そしたら『それじゃ、これからまゆのこと好きになってもらいますね?』とか言われちゃってさ」
「……でも、嫌ならその告白断っちゃえばいいじゃん。
それをしないってことは、オーケーしてもいいかなって悩んでるんだよね?」
私は彼の困ったような表情の中に、ほんの少しだけ西村さんへの好意の感情を見た。
きっと彼は今、悩んでいるだけなのだ。その告白を受け入れるべきか否か。
「そう、だね……。悪い気はしてないんだ。
ちょっと変な子だけど、かわいくて健気なところはあると思うから」
「だったら付き合っちゃえばいいじゃん。悩むことなんてないよ。
『真剣な気持ちじゃなきゃ付き合っちゃいけない』とか考えてるんだったら真面目過ぎだよ。
もし別れることになったとしても、お互いいい経験になると思うしさ。人生何事もチャレンジ! ……なーんちゃってね☆」
と、彼氏いない歴=年齢の私が申しております。いや、変な締め括りになっちゃったけど、彼の後押しをしたい気持ちに嘘はない。
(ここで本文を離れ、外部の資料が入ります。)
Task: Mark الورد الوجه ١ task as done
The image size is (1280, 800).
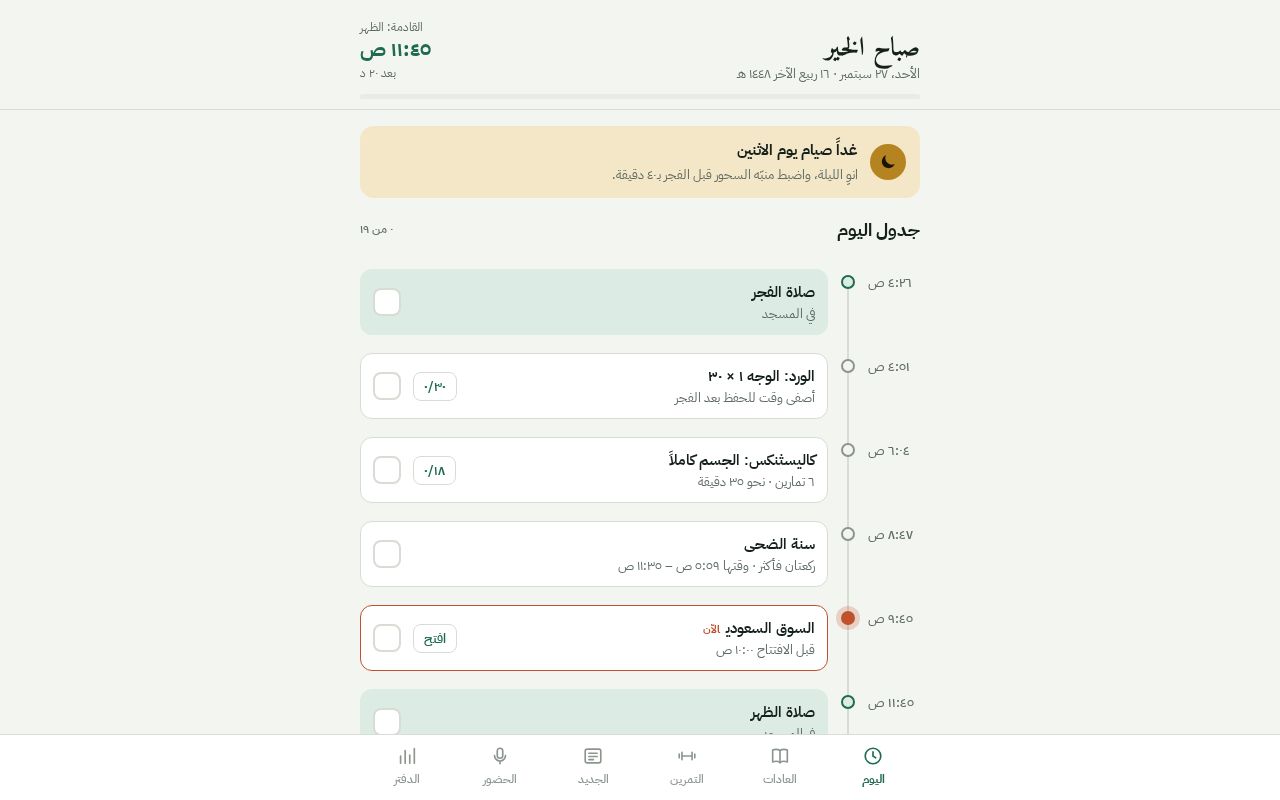Action: [387, 386]
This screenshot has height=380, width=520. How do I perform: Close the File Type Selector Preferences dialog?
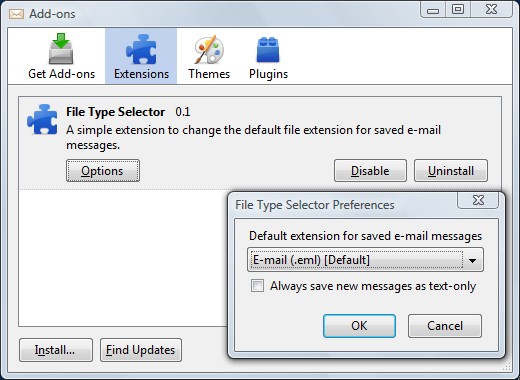[x=478, y=200]
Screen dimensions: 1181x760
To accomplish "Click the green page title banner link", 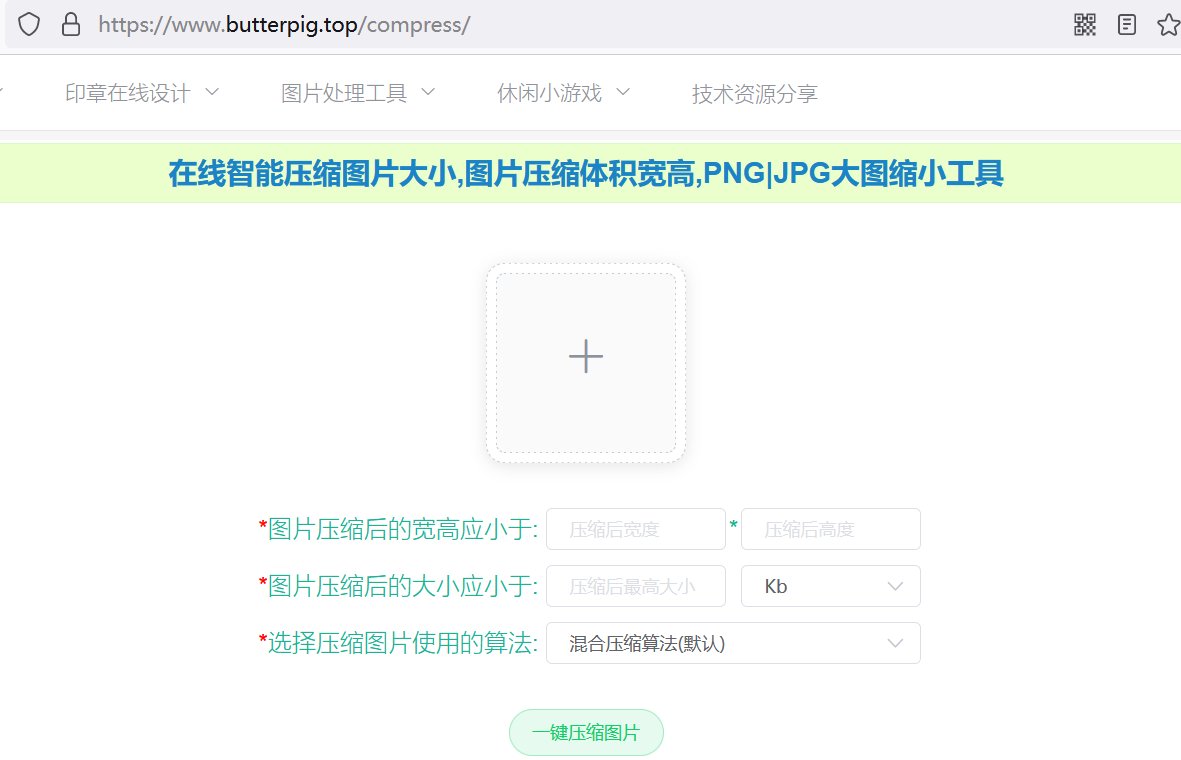I will point(586,173).
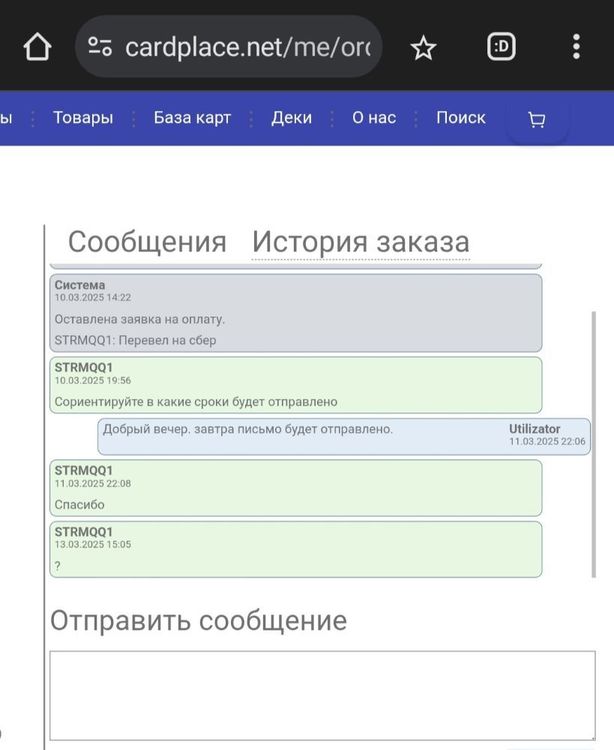Switch to the История заказа tab
This screenshot has height=750, width=614.
360,242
本当は私も慎一郎くんが好きだ。嫉妬する気持ちがないわけじゃない。
けど、私はもう死んでしまったのだから、彼には別のいい人を見つけて幸せになって欲しい。それが私の今の願いだった。
「うーん、そうは言ってもなあ……」
「ほらほら、悩んでばっかじゃ男らしくないよ?
きっちりしっかりはっきりと、彼女の気持ちに応えてあげないと!」
「だけど、俺はひまりのことが好きだったんだよ!」
「ふぇっ!?」
と、突然そんなこと言われても!? 大胆な告白は未成年の特権かー!?
『言ってしまった』みたいな赤い顔して俯くんじゃないよ、慎一郎くん! 急に大声を出すから周りも何事かとこちらを見ているし……。
ひとりで突然故人への愛を叫び出した怪しい人だよ、慎一郎くん? いつからここは世界の中心になったんだー!?
あたふたと手足をばたばたするばかりの私に、慎一郎くんは追撃を加える。
「俺は中学の頃から、ひまりのことが好きだった。でも気楽に友達として会える、今の関係を壊したくなくて、告白する勇気が出なかった。
お前が電車の事故で亡くなったと聞いたとき、『なんで想いを伝えなかったのか』って、激しく後悔した。